Management knowledge in the Global South deserves further attention in other respects. The postcolonial world was not easily split between the two blocks. Rather, the newly independent states chose (more or less successfully) individual ways for organizing their economies and whom to ask for financial assistance. How then did they employ management and planning knowledge? Was the Global South a space in which socialist and capitalist practices of management came together, an important hub, maybe site of experimentation, in the global circulation of management knowledge? How did management knowledge from the Global North merge with local knowledge of organizing work? How did management knowledge influence discourses of development in and about the Global South?

  • Circulation of management knowledge:

In order to grasp the entanglement of management practices and discourses in different local, economic and political settings, the study of circulating management knowledge is important. If we conceptualize the production of management knowledge as being in circulation from the very start, stemming not only from the United States but having multiple origins and itineraries, what stories about Taylorism, Operations Research or cybernetics9 can we tell?

  • Planning and management:

Analyzing socialist and capitalist economic practices as entangled, the workshop also asks for the relationship of management towards planning. The two fields are closely intertwined. Both aim to cope with the uncertainty and complexity of the socio-economic world through actively anticipating and shaping an uncertain future. We encourage papers to specify the multi-facetted relationships between planning and management by focusing on the practices, which united or separated the two fields. We also find it promising to look at what happens in the 1970s when “planning” optimism faded, yet the uncertain future remained to be tackled by economic as well as public actors.

  • Representations of management:

How is management represented and what roles are attributed to managers and
management in scientific, political, economic or public discourse in different times
and spaces? Is management portrayed as a responsible way of bringing economy and
society forward or as a ruthless activity stemming from economic greed? Is
management male or female? Is a manager constantly overworked and therefore a
neurasthenic/sick from manager’s disease? Such questions about the representations of
management are important in themselves, but can also be valuable for understanding
management knowledge and economic practice.
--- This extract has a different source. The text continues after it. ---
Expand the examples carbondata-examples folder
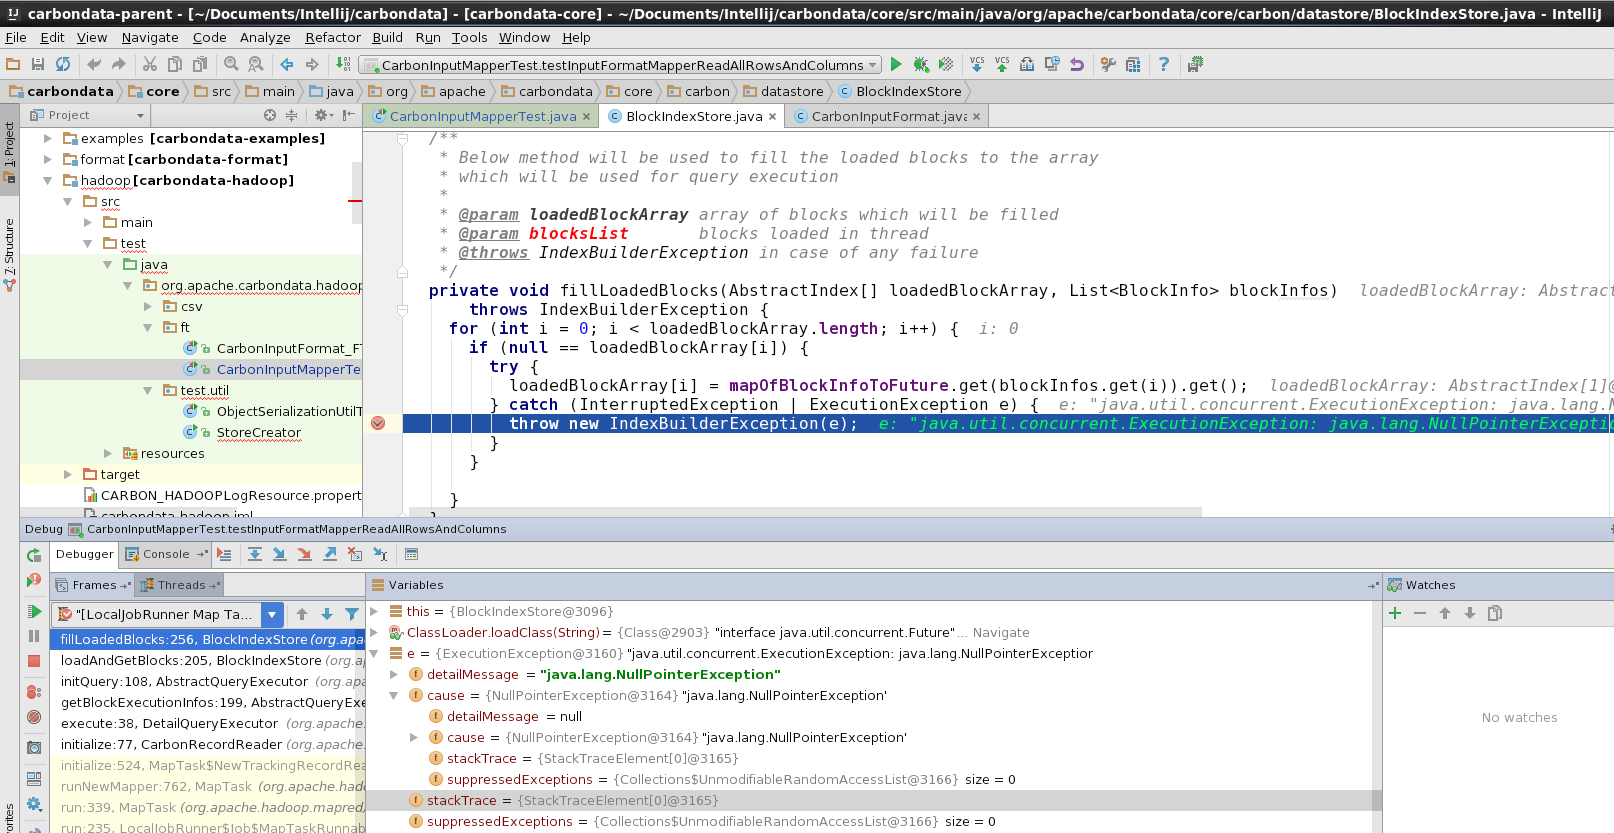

  • Management in Transformation:

After 1989 capitalist modes of organizing economies and of imagining social and
economic rationality reached unquestioned hegemony worldwide. What role did
managers and management knowledge play in the transformation from state-socialist
countries to capitalist market economies? How did managerial skills and popular
discourses about them influence ideas and practices of building capitalism in the
former Eastern bloc? Considering that management knowledge had been part of statesocialist
economies, how did the existing managerial culture contribute to shape the
‘spirit of capitalism’ in the transformation period? Which concepts and policies of the
neoliberal intellectual tradition were relevant for management knowledge in this time
period when state economic planning (socialist as well as Keynesian) declined?

We welcome contributions dealing with any of these topics or related research questions from
multiple disciplinary backgrounds (e.g. history, cultural studies, media studies, sociology,
economics). Papers will be presented in thematic panels and commented on by a discussant.
Selected papers will be considered for publication in a peer-reviewed collected volume.
Please send your abstract of max. 300 words and a short CV to katharina.kreudersonnen@
univie.ac.at until 15 April 2020. We will notify you about the selection of papers by
15 May.
We will be applying for third-party funding in order to reimburse travel costs. A relevant
budget has already been secured to support junior researchers or long distance travelers.